The crate also ships with these blob schemas:

  • LongString for arbitrarily long UTF‑8 strings.
  • SimpleArchive which stores a raw sequence of tribles.
  • SuccinctArchiveBlob which stores the SuccinctArchive index type for offline queries. The SuccinctArchive helper exposes high-level iterators while the SuccinctArchiveBlob schema is responsible for the serialized byte layout.
  • UnknownBlob for data of unknown type.
#![allow(unused)]
fn main() {
use triblespace::metadata::ConstMetadata;
use triblespace::blob::schemas::longstring::LongString;
use triblespace::blob::{Blob, BlobSchema, ToBlob};

let b: Blob<LongString> = "example".to_blob();
let schema_id = <LongString as ConstMetadata>::id();
}

Defining new schemas

Custom formats implement [ValueSchema] or [BlobSchema]. A unique identifier serves as the schema ID. The example below defines a little-endian u64 value schema and a simple blob schema for arbitrary bytes.

#![allow(unused)]

fn main() {
pub struct U64LE;

impl ConstMetadata for U64LE {
    fn id() -> Id {
        id_hex!("0A0A0A0A0A0A0A0A0A0A0A0A0A0A0A0A")
    }

    fn describe() -> (
        triblespace::core::trible::TribleSet,
        triblespace::core::blob::MemoryBlobStore<triblespace::core::value::schemas::hash::Blake3>,
    ) {
        (
            triblespace::core::trible::TribleSet::new(),
            triblespace::core::blob::MemoryBlobStore::new(),
        )
    }
}

impl ValueSchema for U64LE {
    type ValidationError = Infallible;
}

impl ToValue<U64LE> for u64 {
    fn to_value(self) -> Value<U64LE> {
        let mut raw = [0u8; VALUE_LEN];
        raw[..8].copy_from_slice(&self.to_le_bytes());
        Value::new(raw)
    }
}

impl FromValue<'_, U64LE> for u64 {
    fn from_value(v: &Value<U64LE>) -> Self {
        u64::from_le_bytes(v.raw[..8].try_into().unwrap())
    }
}

pub struct BytesBlob;

impl ConstMetadata for BytesBlob {
    fn id() -> Id {
        id_hex!("B0B0B0B0B0B0B0B0B0B0B0B0B0B0B0B0")
    }
}

impl BlobSchema for BytesBlob {}

impl ToBlob<BytesBlob> for Bytes {
    fn to_blob(self) -> Blob<BytesBlob> {
        Blob::new(self)
    }
}

impl TryFromBlob<BytesBlob> for Bytes {
    type Error = Infallible;
    fn try_from_blob(b: Blob<BytesBlob>) -> Result<Self, Self::Error> {
        Ok(b.bytes)
    }
}

}

See examples/custom_schema.rs for the full source.

Versioning and evolution

Schemas form part of your persistence contract.
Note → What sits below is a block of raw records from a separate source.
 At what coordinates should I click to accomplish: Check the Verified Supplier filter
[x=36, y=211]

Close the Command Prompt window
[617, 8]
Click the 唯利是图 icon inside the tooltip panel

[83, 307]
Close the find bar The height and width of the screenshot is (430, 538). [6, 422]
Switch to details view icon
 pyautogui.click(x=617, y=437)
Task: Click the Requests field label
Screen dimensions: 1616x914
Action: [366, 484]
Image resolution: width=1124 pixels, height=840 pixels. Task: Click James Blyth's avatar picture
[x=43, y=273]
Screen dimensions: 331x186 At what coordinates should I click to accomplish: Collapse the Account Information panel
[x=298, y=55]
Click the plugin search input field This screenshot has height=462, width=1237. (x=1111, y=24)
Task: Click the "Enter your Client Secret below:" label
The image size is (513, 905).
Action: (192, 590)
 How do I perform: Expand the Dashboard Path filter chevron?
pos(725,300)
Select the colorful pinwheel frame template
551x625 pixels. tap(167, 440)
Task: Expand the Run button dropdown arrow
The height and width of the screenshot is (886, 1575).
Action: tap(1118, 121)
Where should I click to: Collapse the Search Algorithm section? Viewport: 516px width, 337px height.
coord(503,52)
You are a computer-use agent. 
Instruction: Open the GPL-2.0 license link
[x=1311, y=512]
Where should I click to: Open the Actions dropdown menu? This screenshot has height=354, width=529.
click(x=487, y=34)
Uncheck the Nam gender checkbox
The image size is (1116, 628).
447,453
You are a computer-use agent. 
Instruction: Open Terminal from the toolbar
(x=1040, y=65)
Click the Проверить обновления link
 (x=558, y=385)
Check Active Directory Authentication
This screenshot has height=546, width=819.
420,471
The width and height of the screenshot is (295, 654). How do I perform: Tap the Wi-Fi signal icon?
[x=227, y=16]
When evolving them consider the following guidelines:

  1. Prefer additive changes. Introduce a new schema identifier when breaking compatibility. Consumers can continue to read the legacy data while new writers use the replacement ID.
  2. Annotate data with migration paths. Store both the schema ID and a logical version number if the consumer needs to know which rules to apply. UnknownValue/UnknownBlob allow you to safely defer decoding until a newer binary is available.
  3. Keep validation centralized. Place invariants in your schema conversions so migrations cannot accidentally create invalid values.

By keeping schema identifiers alongside stored values and blobs you can roll out new representations incrementally: ship readers that understand both IDs, update your import pipelines, and finally switch writers once everything recognizes the replacement schema.